What is expected — Rewrite the items below, replacing each "icon" with "symbol" and keeping everything else the same.

Entries provided —
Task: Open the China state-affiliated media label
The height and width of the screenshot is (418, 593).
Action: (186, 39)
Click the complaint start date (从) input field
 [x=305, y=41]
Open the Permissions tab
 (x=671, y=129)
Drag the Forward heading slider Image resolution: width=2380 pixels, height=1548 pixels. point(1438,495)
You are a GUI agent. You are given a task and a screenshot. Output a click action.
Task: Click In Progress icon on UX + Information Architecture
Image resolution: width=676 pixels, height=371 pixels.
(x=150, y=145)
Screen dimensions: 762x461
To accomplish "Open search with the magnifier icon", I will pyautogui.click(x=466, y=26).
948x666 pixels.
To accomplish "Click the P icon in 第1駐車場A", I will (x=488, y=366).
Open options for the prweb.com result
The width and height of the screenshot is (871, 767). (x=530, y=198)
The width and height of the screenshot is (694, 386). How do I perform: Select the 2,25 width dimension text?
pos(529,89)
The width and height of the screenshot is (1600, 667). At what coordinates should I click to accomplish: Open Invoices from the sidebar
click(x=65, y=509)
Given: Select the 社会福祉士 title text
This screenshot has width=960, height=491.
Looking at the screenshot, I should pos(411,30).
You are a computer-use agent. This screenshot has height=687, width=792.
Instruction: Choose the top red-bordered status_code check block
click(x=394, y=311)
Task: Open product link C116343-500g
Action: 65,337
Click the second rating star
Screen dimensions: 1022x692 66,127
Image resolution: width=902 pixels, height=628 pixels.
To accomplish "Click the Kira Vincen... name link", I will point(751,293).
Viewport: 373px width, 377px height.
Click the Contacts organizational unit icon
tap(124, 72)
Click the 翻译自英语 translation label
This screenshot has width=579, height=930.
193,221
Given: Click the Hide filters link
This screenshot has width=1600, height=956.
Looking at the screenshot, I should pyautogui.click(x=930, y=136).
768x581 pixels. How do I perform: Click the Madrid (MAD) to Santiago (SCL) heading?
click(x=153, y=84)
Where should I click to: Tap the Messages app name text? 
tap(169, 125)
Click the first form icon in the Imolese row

Answer to the task —
Task: Open the China state-affiliated media label
The height and width of the screenshot is (418, 593).
Action: (186, 39)
Click the complaint start date (从) input field
 [x=305, y=41]
Open the Permissions tab
 (x=671, y=129)
Drag the Forward heading slider Image resolution: width=2380 pixels, height=1548 pixels. point(1438,495)
You are a GUI agent. You are given a task and a screenshot. Output a click action.
Task: Click In Progress symbol on UX + Information Architecture
Image resolution: width=676 pixels, height=371 pixels.
(x=150, y=145)
Screen dimensions: 762x461
To accomplish "Open search with the magnifier symbol", I will pyautogui.click(x=466, y=26).
948x666 pixels.
To accomplish "Click the P symbol in 第1駐車場A", I will (x=488, y=366).
Open options for the prweb.com result
The width and height of the screenshot is (871, 767). (x=530, y=198)
The width and height of the screenshot is (694, 386). How do I perform: Select the 2,25 width dimension text?
pos(529,89)
The width and height of the screenshot is (1600, 667). At what coordinates should I click to accomplish: Open Invoices from the sidebar
click(x=65, y=509)
Given: Select the 社会福祉士 title text
This screenshot has width=960, height=491.
Looking at the screenshot, I should pos(411,30).
You are a computer-use agent. This screenshot has height=687, width=792.
Instruction: Choose the top red-bordered status_code check block
click(x=394, y=311)
Task: Open product link C116343-500g
Action: 65,337
Click the second rating star
Screen dimensions: 1022x692 66,127
Image resolution: width=902 pixels, height=628 pixels.
To accomplish "Click the Kira Vincen... name link", I will point(751,293).
Viewport: 373px width, 377px height.
Click the Contacts organizational unit symbol
tap(124, 72)
Click the 翻译自英语 translation label
This screenshot has width=579, height=930.
193,221
Given: Click the Hide filters link
This screenshot has width=1600, height=956.
Looking at the screenshot, I should pyautogui.click(x=930, y=136).
768x581 pixels. How do I perform: Click the Madrid (MAD) to Santiago (SCL) heading?
click(x=153, y=84)
Where should I click to: Tap the Messages app name text? 
tap(169, 125)
Click the first form symbol in the Imolese row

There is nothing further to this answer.